August 13, 2005 Architectural monuments

Dear Sis~

I'm watching a program on the Discovery Channel about the building of an ultra-modern cable-stay bridge across the Charleston River in South Carolina. The bridge, now completed, is the longest cable-stay bridge in the United States, and it replaces and dwarfs two very old steel girder spans. Cable-stay bridges are the latest engineering rave; they're elegant, beautiful and very strong. Ever since I was a child I've been utterly fascinated with all types of very large construction projects (dams, bridges, skyscrapers, tunnels)and especially drawn to old stone block structures (cathedrals, castles, aqueducts, amphitheatres, bridges, buildings). Growing up, my dream was to be a civil engineer or architect because I so wanted to design and build immense structures. This desire, or interest, has always been innate and very powerful; it's just in my blood. I believe that in a past life or lives I built such structures. When I was in Italy in 1971 I used to walk the streets of Rome, Florence and other old cities (like Palermo, in Sicily) late at night, all by myself, marveling at the large and ancient structures. Rome, especially, drew me like a moth to a flame. Late at night I'd walk through the Coliseum (beautifully lit up at night) and I'd press myself against the large, cool stone blocks, as if I could go back and relive the construction. I always felt a strong urge to touch, feel and trace the contours of ancient stones and bricks. I was really at home in St. Peter's Cathedral (a basilica, actually) where you can overdose on the immense carved stonework, mostly highly polished marble, shiny as glass, and in surprising colors and hues. I was just as drawn to the engineering behind such beautiful buildings and structures, the nuts and bolts issues of how such structures were designed and built. The huge, ancient stone block aqueducts running from Rome to the water sources in the hills amazed me -a remarkable combination of form and function, and a very impressive engineering feat.
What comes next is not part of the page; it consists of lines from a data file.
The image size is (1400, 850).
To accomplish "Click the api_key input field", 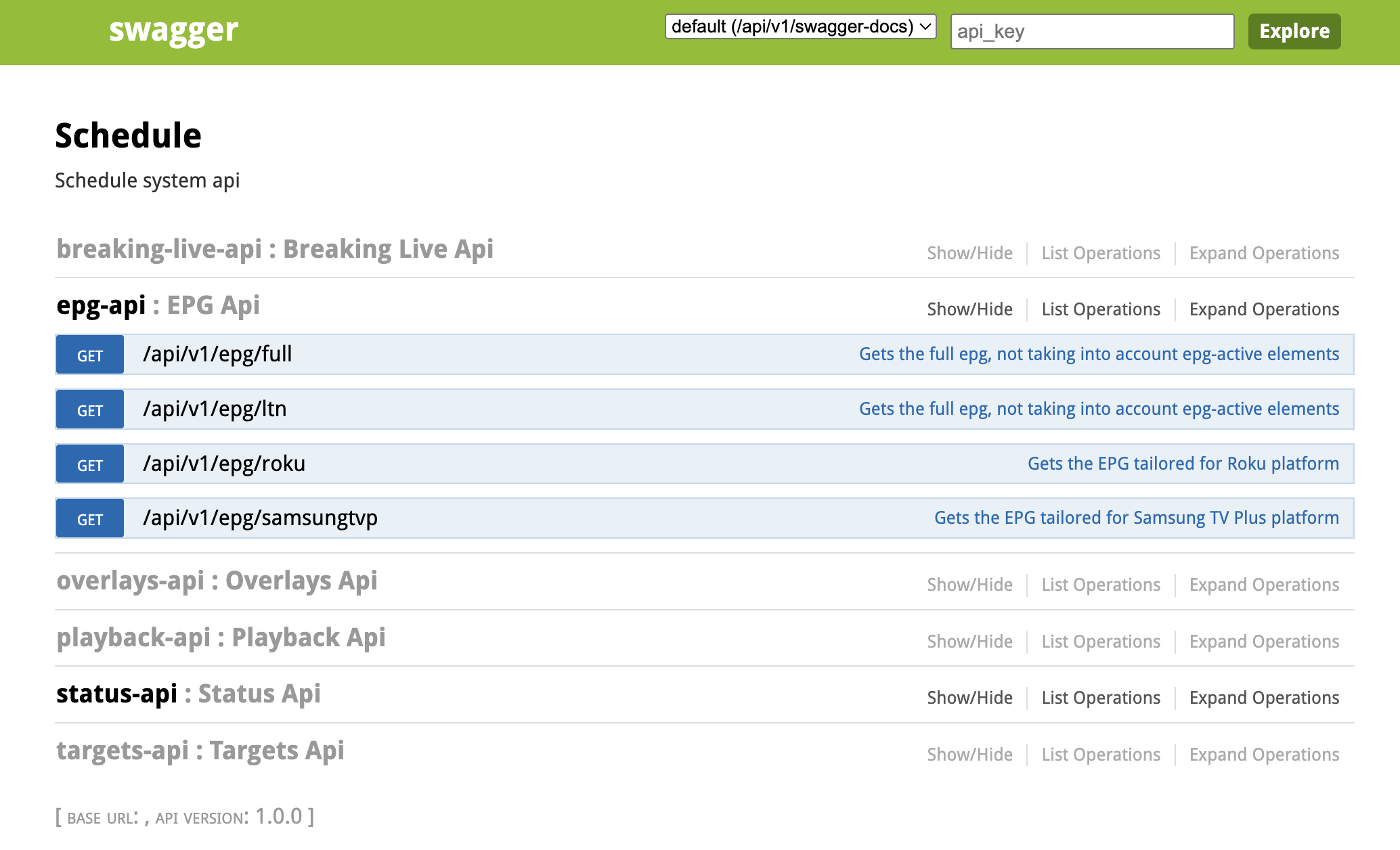I will pos(1092,31).
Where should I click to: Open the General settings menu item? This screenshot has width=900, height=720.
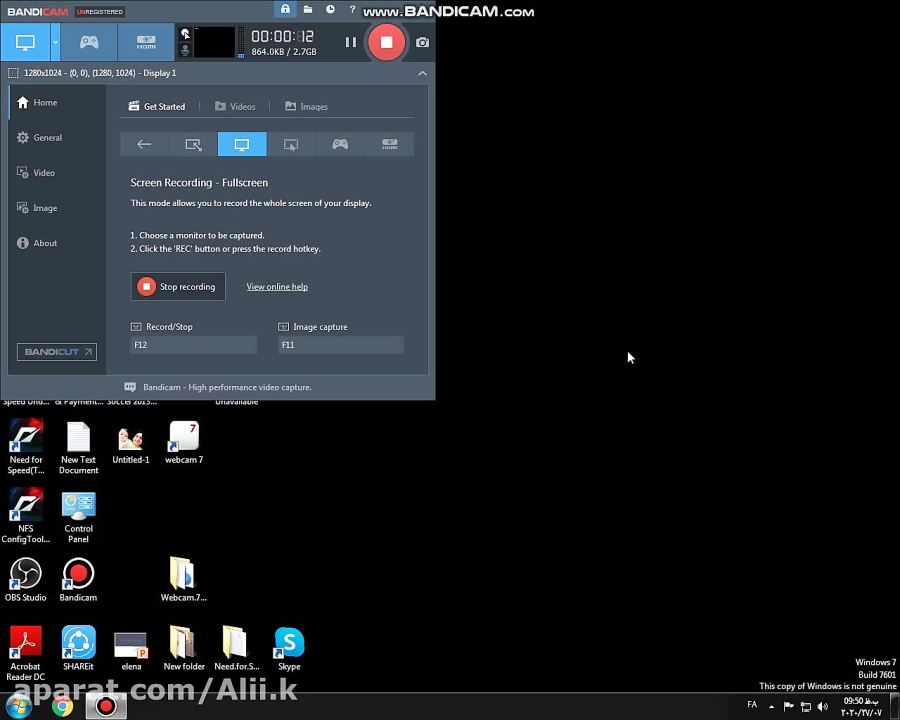(47, 138)
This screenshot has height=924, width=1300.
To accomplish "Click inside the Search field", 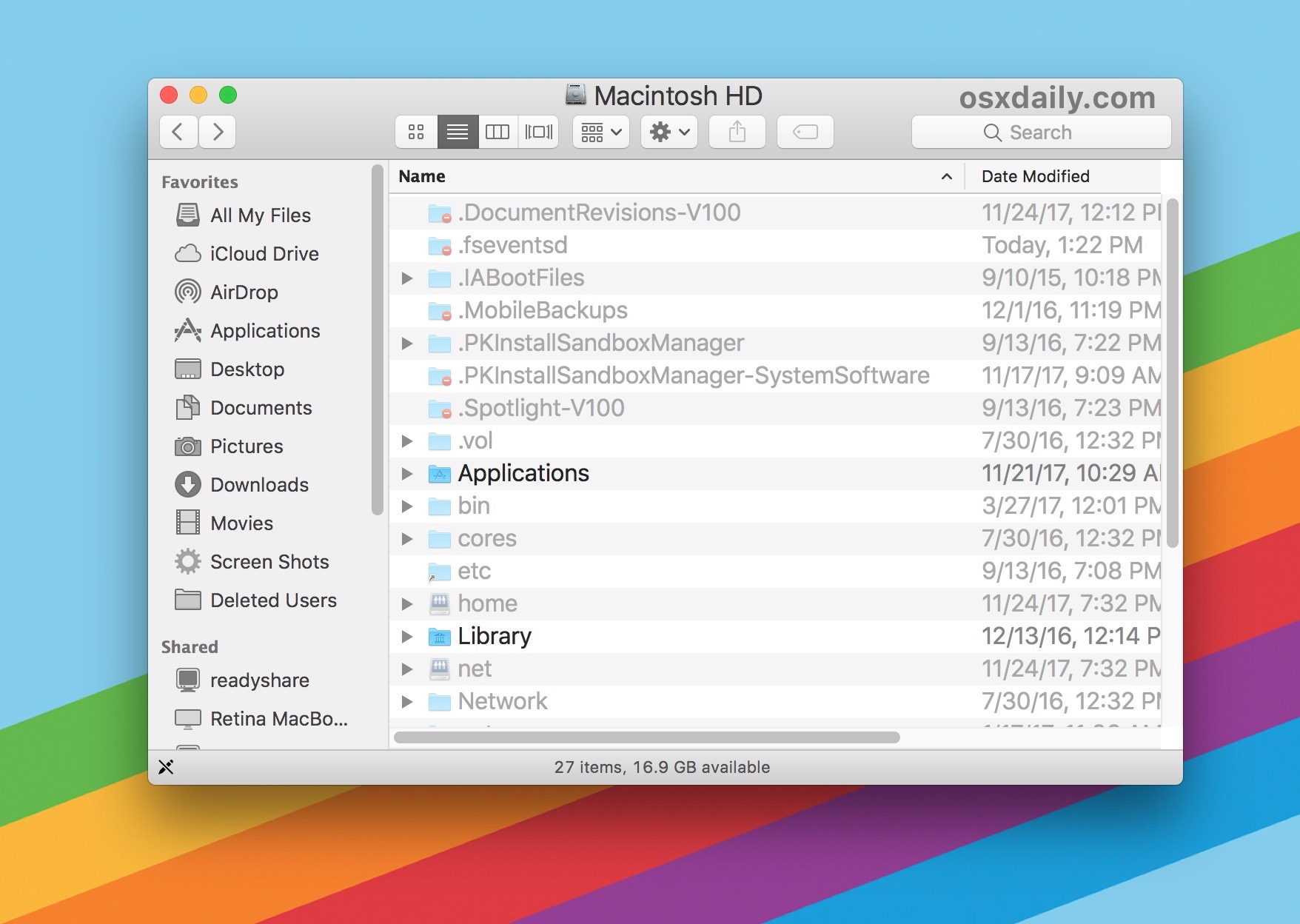I will [x=1042, y=132].
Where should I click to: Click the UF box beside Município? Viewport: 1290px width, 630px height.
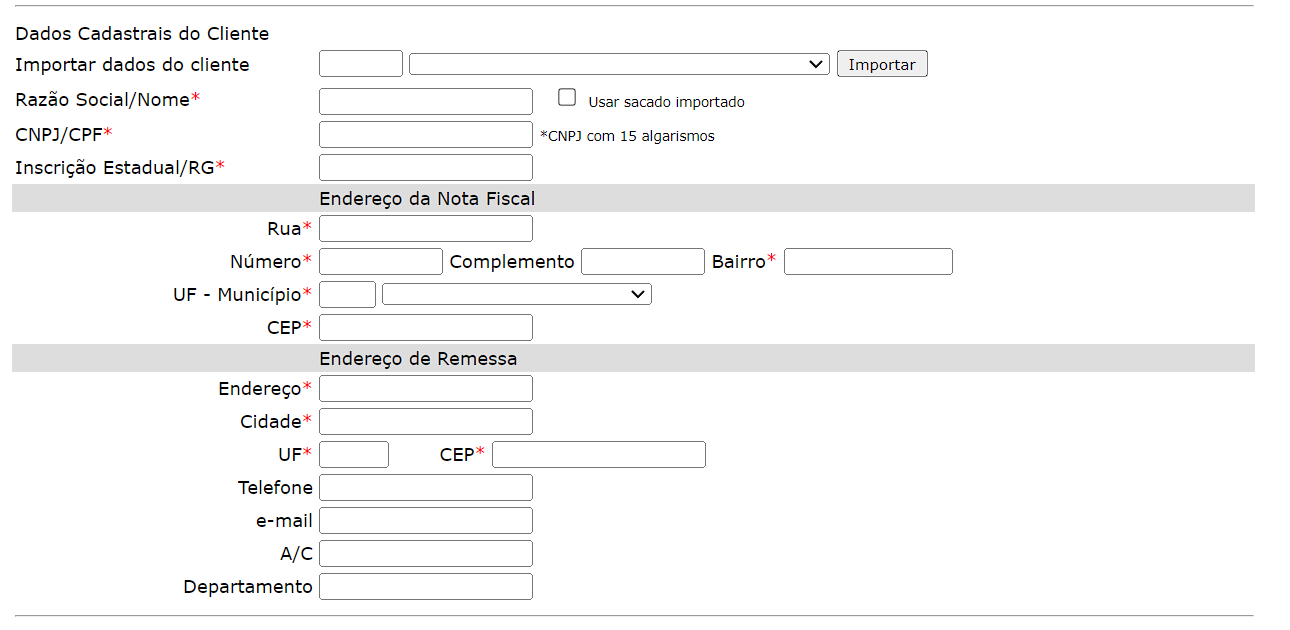347,294
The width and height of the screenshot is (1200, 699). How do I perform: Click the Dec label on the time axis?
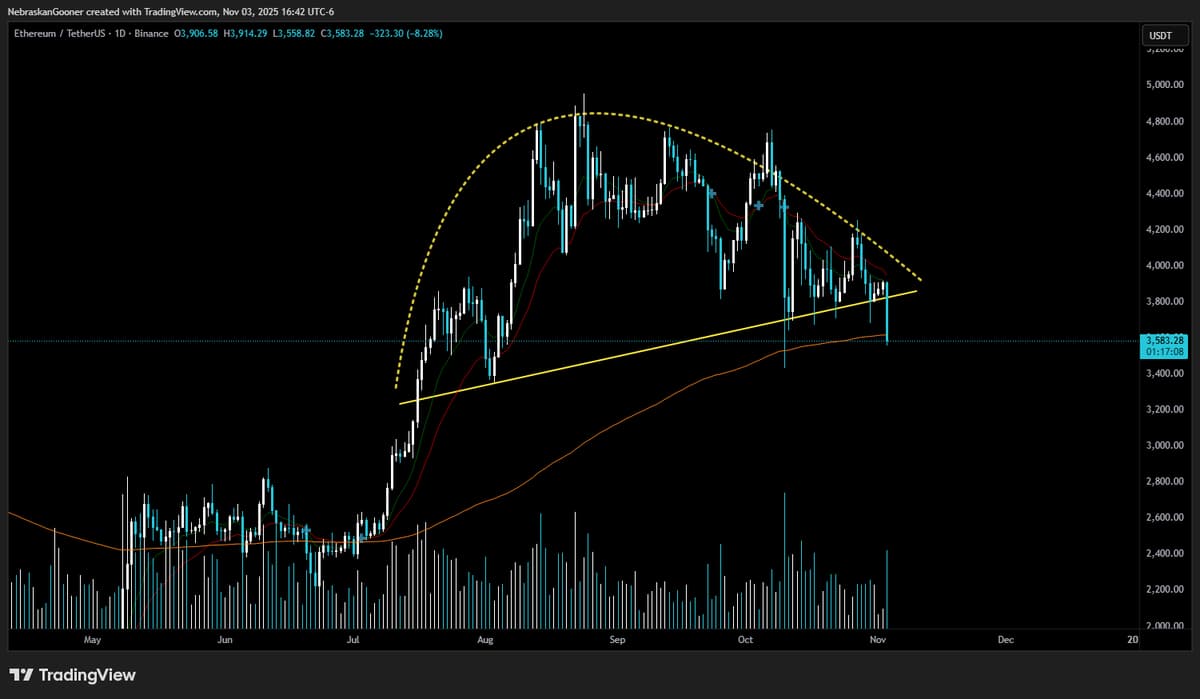click(1005, 638)
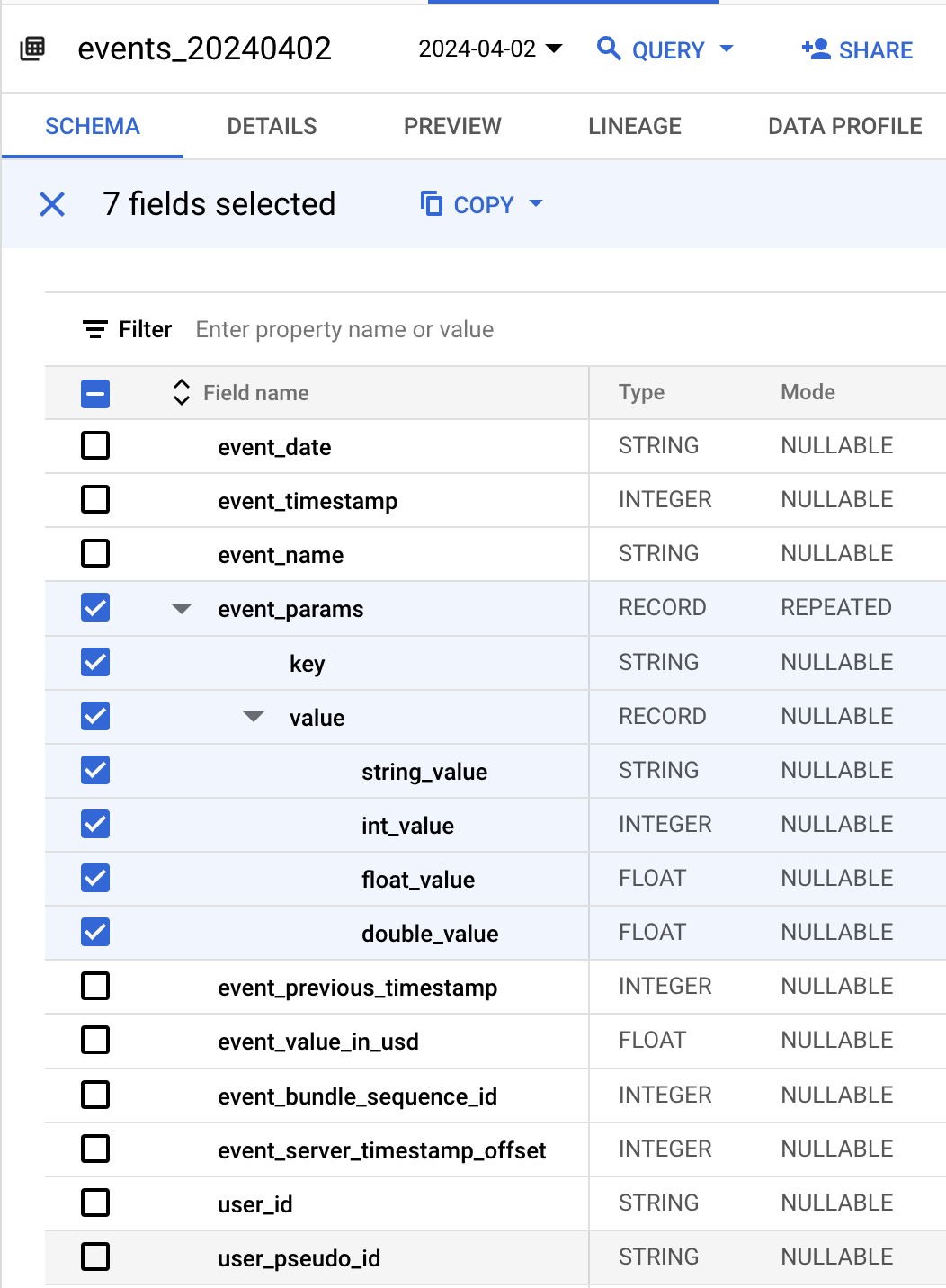The width and height of the screenshot is (946, 1288).
Task: Click the add-person Share icon
Action: [816, 49]
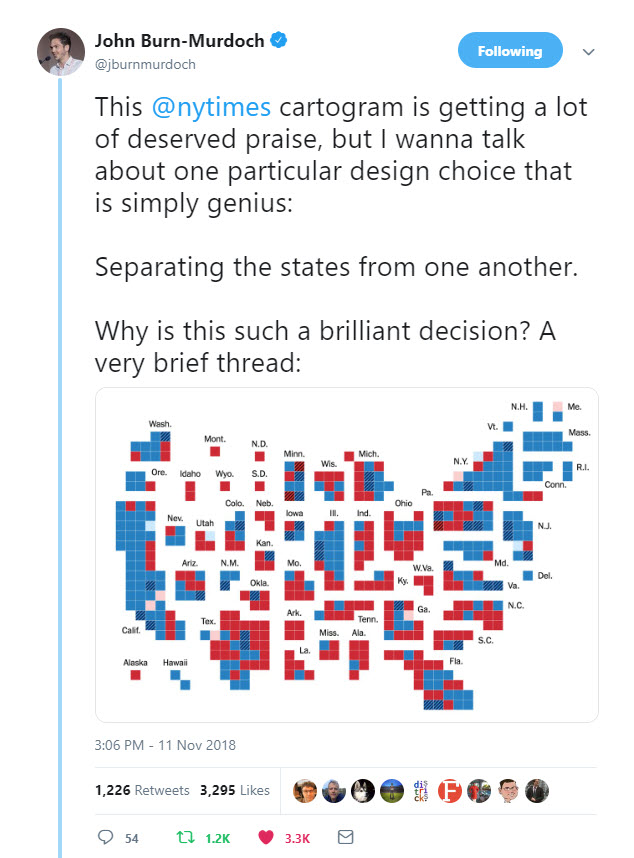The image size is (634, 858).
Task: Open John Burn-Murdoch's profile picture
Action: click(x=61, y=51)
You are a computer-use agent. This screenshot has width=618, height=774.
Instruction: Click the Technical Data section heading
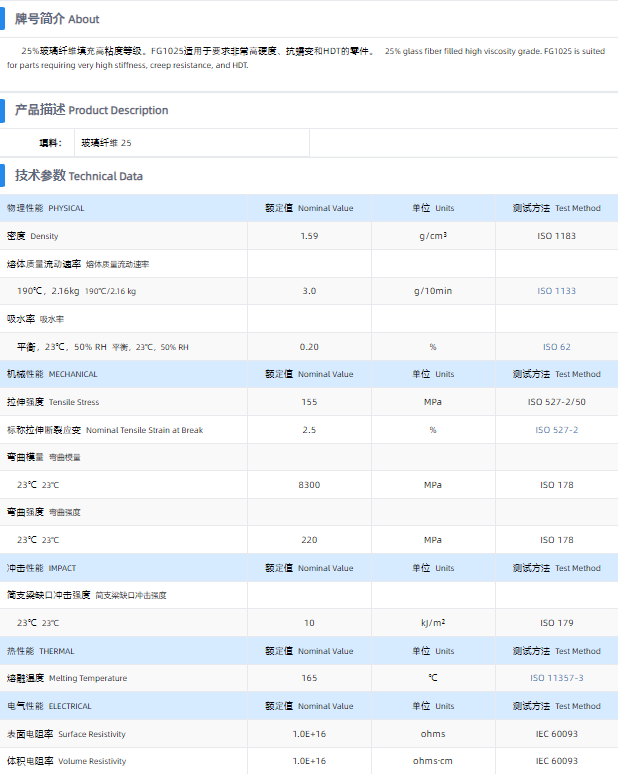click(78, 176)
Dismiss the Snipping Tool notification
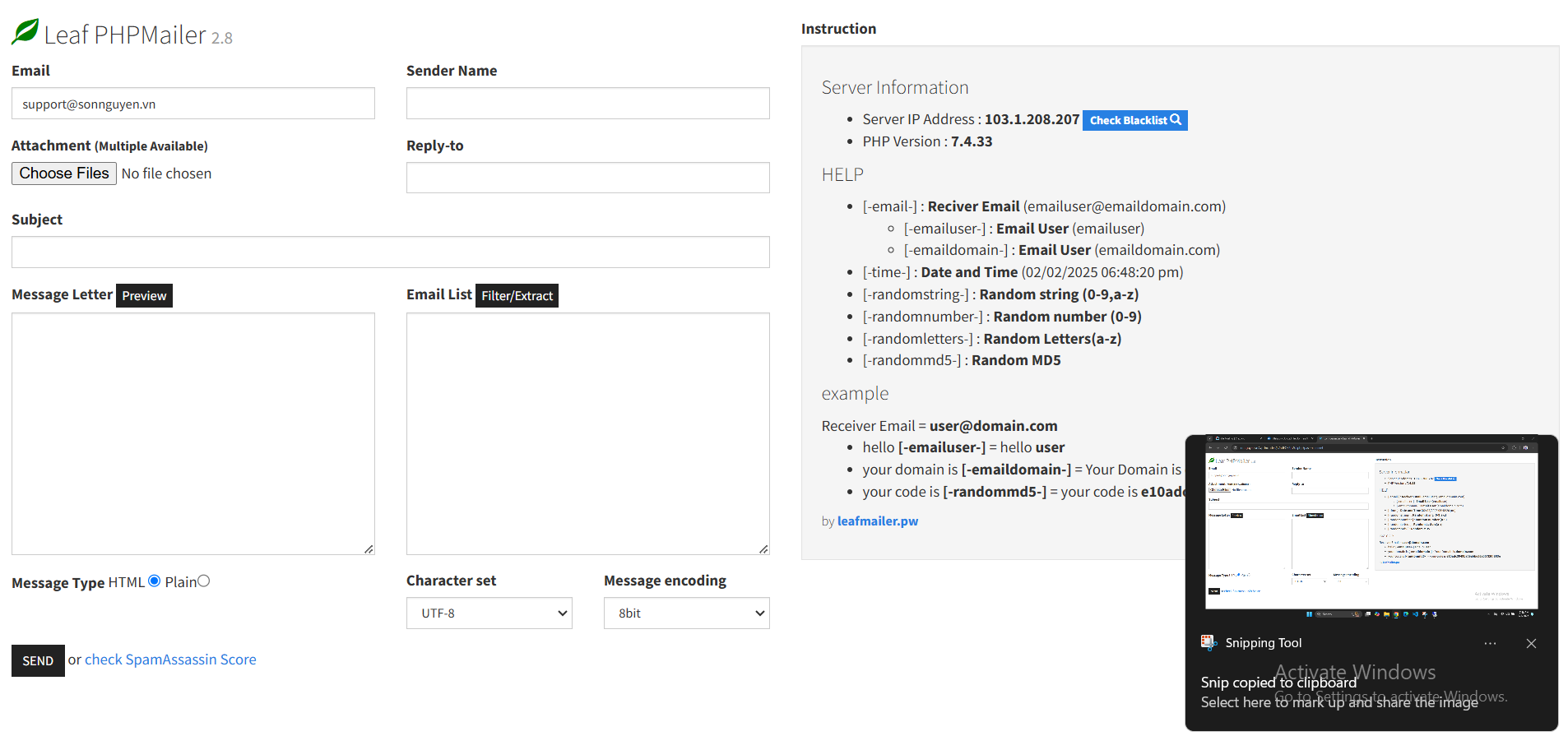 tap(1531, 643)
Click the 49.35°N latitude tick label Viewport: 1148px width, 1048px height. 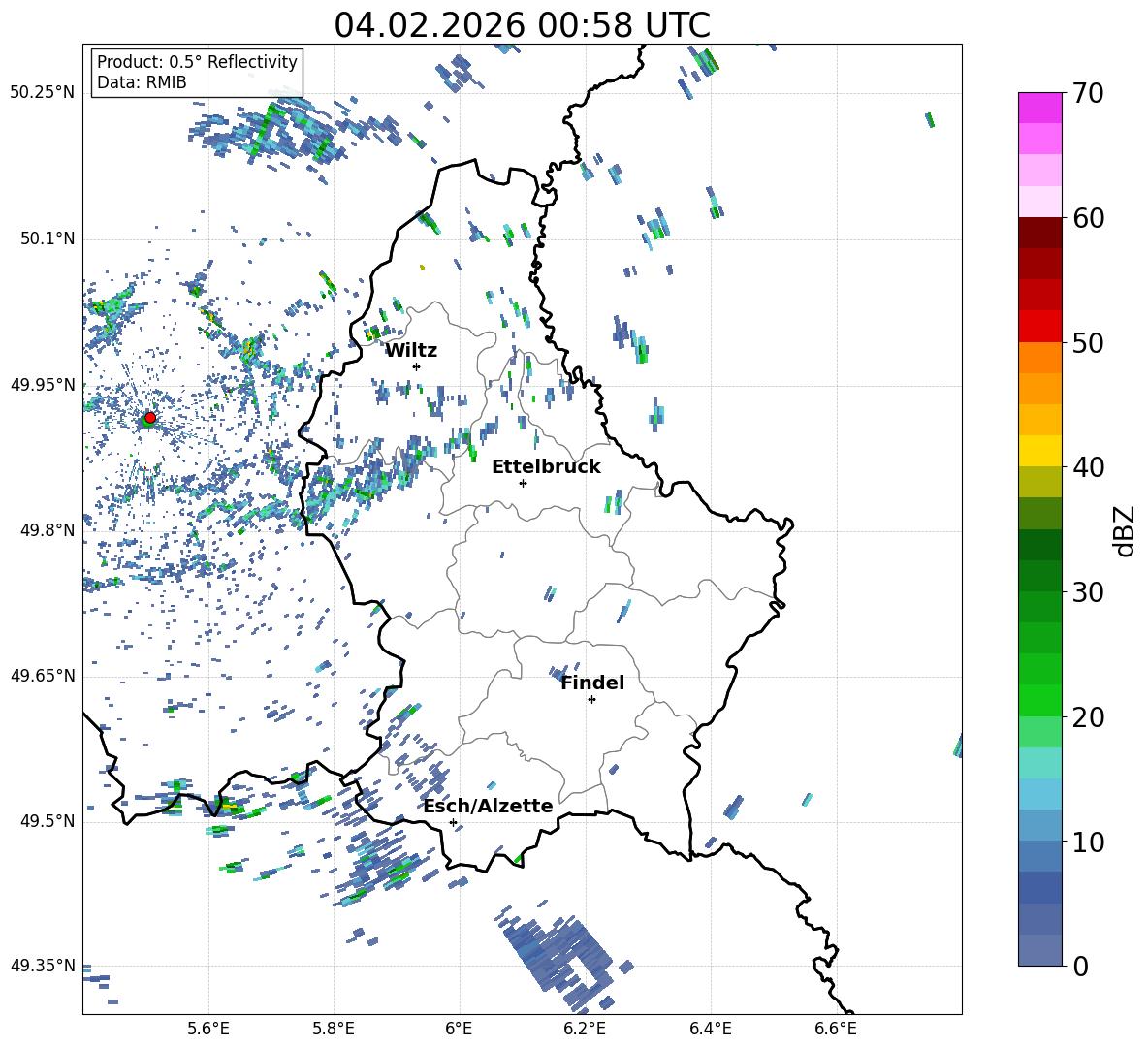coord(43,966)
The Roman-built aqueducts, some over 2,000 years old, still stretch hundreds of miles all across Europe and North Africa...Anyway, Sis, this new bridge at Charleston is a fine work of modern engineering. Still, if it lasts one-tenth as long as the Roman Coliseum, it will be surprising...

I've gotta get back to work, Sis (I'm deep into a stack of US Supreme Court decisions) so I'll mail this off with a hug. Just 34 days until our visit!